**RECORDS SUPPLIED:**
"""

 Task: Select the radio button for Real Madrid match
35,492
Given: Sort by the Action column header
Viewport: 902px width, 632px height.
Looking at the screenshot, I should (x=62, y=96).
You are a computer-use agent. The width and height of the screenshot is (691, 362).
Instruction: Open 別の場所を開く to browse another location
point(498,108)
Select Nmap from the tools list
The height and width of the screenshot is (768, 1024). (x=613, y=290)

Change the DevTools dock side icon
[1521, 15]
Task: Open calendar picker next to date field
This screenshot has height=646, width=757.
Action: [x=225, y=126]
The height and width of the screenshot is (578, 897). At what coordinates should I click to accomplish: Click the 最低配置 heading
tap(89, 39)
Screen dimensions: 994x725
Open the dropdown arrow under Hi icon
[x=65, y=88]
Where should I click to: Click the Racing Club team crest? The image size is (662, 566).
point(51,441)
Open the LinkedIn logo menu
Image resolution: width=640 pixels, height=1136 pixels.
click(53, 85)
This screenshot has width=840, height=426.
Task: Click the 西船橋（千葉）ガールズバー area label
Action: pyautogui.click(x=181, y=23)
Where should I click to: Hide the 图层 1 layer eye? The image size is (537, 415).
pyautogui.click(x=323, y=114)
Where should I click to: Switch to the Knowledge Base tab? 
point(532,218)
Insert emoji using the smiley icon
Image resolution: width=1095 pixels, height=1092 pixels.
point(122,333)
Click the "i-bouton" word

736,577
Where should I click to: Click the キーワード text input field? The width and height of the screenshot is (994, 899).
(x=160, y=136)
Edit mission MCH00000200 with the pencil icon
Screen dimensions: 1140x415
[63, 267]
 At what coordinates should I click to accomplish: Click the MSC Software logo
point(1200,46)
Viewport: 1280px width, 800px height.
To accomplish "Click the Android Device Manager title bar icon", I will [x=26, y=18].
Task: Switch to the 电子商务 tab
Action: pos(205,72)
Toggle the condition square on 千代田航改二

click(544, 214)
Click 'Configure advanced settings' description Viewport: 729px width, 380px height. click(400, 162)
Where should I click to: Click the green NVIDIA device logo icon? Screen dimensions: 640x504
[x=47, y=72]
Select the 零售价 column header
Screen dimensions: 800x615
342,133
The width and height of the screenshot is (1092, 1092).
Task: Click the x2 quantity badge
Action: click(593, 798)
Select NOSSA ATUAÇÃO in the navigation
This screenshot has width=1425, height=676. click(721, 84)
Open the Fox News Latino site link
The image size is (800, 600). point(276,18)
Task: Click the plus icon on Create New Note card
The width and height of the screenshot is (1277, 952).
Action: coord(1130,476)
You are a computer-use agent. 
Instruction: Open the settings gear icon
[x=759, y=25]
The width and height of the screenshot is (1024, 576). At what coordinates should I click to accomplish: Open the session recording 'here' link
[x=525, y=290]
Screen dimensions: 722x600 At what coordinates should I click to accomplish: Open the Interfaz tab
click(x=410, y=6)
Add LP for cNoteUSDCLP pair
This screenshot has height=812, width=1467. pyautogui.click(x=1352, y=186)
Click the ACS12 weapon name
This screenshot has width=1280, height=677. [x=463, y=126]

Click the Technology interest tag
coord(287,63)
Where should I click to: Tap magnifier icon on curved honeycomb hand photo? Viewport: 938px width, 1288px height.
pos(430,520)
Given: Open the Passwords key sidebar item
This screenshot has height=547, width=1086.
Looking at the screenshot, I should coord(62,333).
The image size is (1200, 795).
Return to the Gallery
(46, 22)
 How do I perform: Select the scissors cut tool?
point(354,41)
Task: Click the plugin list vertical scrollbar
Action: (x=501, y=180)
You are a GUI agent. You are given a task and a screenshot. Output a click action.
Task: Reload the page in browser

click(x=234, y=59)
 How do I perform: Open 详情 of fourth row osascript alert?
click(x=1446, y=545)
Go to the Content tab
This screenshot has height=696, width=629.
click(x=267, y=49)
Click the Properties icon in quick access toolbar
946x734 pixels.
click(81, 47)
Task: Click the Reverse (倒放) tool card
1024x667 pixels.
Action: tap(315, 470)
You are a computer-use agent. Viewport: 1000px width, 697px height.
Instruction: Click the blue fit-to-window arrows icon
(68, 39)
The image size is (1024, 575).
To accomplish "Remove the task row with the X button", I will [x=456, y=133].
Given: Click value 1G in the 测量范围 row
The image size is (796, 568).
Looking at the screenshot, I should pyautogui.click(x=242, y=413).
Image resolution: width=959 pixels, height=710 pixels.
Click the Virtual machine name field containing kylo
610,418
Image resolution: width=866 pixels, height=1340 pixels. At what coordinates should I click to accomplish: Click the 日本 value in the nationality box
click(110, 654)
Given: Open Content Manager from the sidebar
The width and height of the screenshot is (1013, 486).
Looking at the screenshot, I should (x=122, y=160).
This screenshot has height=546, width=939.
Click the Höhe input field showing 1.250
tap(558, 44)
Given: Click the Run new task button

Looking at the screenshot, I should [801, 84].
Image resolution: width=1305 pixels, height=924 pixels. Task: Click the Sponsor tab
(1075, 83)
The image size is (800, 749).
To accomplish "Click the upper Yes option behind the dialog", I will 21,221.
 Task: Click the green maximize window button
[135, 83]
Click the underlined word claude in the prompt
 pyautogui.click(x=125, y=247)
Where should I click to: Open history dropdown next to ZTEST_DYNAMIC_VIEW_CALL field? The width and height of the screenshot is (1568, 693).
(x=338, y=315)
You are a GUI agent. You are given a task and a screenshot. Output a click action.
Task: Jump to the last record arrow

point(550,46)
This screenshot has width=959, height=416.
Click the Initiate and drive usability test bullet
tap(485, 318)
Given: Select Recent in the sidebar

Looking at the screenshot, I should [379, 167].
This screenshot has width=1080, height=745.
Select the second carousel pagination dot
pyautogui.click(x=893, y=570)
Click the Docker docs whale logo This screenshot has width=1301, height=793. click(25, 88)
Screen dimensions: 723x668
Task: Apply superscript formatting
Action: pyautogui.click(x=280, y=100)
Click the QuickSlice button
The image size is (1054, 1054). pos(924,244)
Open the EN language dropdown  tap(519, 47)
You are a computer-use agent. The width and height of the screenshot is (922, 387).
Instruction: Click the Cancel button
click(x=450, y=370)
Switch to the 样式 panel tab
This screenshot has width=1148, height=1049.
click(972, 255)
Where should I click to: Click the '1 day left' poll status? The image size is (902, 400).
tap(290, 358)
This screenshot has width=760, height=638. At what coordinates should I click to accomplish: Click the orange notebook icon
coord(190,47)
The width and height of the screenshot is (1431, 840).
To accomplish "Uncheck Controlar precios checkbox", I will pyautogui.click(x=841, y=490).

"""

**WORK ITEM:** Restate word for word the lines above, beginning at the first one and ending at the line that carries "Screen dimensions: 994x725".

**EXERCISE RESULT:**
 Task: Select the radio button for Real Madrid match
35,492
Given: Sort by the Action column header
Viewport: 902px width, 632px height.
Looking at the screenshot, I should (x=62, y=96).
You are a computer-use agent. The width and height of the screenshot is (691, 362).
Instruction: Open 別の場所を開く to browse another location
point(498,108)
Select Nmap from the tools list
The height and width of the screenshot is (768, 1024). (x=613, y=290)

Change the DevTools dock side icon
[1521, 15]
Task: Open calendar picker next to date field
This screenshot has height=646, width=757.
Action: [x=225, y=126]
The height and width of the screenshot is (578, 897). At what coordinates should I click to accomplish: Click the 最低配置 heading
tap(89, 39)
Screen dimensions: 994x725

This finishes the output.